**QUELLENAUSZUG:**
--------------------------------------------------
Guano Apes: Dödel Down
Nach Bierzelt-Humoresken und Dünnbrettbohr-Krachern spielen sich die Guano Apes mit ihrem Album "Walking On A Thin Line" wieder einen Schritt nach vorn. Fragt sich nur: Bleibt der große Erfolg, wenn die Dödeleien fehlen?
Sind die nun wirklich so dödel-dämlich wie manche glauben? Gehen wir doch mal zu den Guano Apes ins Studio und sehen nach, hören uns ihr neues Album an und fragen, was das eigentlich alles soll – so ganz allgemein. Das Studio ist unscheinbar in einer Nebenstraße des schnieken Hamburger Stadtteils Eppendorf versteckt. Hier überarbeiten Sängerin Sandra Nasic, Drummer Dennis Poschwatta, Gitarrist Henning Rümenapp und Bassist Stefan Ude seit Wochen das dritte Guano Apes-Album, sie sind inzwischen fast fertig und alle da. Die neuen Stücke klingen wie Lieder der Apes eben klingen, vereinen Härte und Melodie, sind wuchtig und fett. Sandras Stimmvolumen ist hörbar gewachsen, die Band frickelt weniger, spielt punktueller und songdienlicher. „Wir wissen mittlerweile, was wir alles beherrschen, wohin wir gehen und welche Farbtöpfe wir wählen können. Wir versuchen, alles auf den Punkt zu kriegen. Überproduzieren ist Scheiße“, sagt Sandra. Das Album heißt „Walking On A Thin Line“, was programmatisch zu verstehen ist. Waren die Göttinger auf ihr mordserfolgreiches Debüt nämlich noch „Proud Like A God“ (1997), forderten sie nach hämischen Presseberichten und Schelte aus der Szene mit dem Zweitwerk „Don’t Give Me Names“ (2000) und haben nun erkannt, dass sie auf einem schmalen Grat wandern – zwischen albernem Teenie-Pop und ernsthafter Rockmusik. Was die Frage aufwirft: Soll man die jetzt ernst nehmen oder nicht? Das Problem begann mit einer Auftragsarbeit. Die Veranstalter der Snowboard-Europameisterschaft 1998 wünschten eine Hymne von den Guano Apes. Die kam dann auch prompt, hieß „Lords Of The Boards“, war ein voll fetter Hüpfburg-Brecher mit einem Text zum Schreien. Es wurde die bis zu diesem Zeitpunkt bestverkaufte Single der Band, die sich gerade zu einer der erfolgreichsten des Landes mauserte. Das Problem wurde ernsthafter, als im März 2000 das einfallslose Alphaville-Cover „Big In Japan“ erschien, das entgegen der Aussagen der Vier dann doch auf dem darauffolgenden Album landete; Abzocke nannten das einige. Ein Jahr später kam die Single „Dödel Up!“, die mit einem derart sonnigen Pennäler-Humor aufwartete, dass es schlimmer kaum noch werden konnte.
--------------------------------------------------
**DIE DATEN:**
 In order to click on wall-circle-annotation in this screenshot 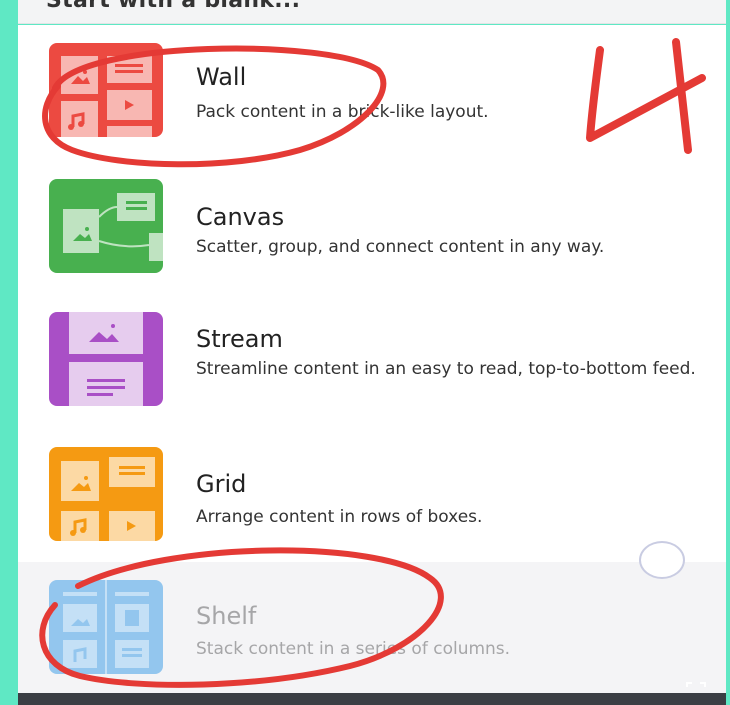, I will do `click(214, 106)`.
--------------------------------------------------
**AUFGABE:** In welchem Hamburger Stadtteil liegt laut dem Artikel über die Guano Apes das Studio, in dem die Band ihr drittes Album überarbeitet?

**ERWARTETE ANTWORT:** Das Studio liegt versteckt in einer Nebenstraße des Hamburger Stadtteils Eppendorf.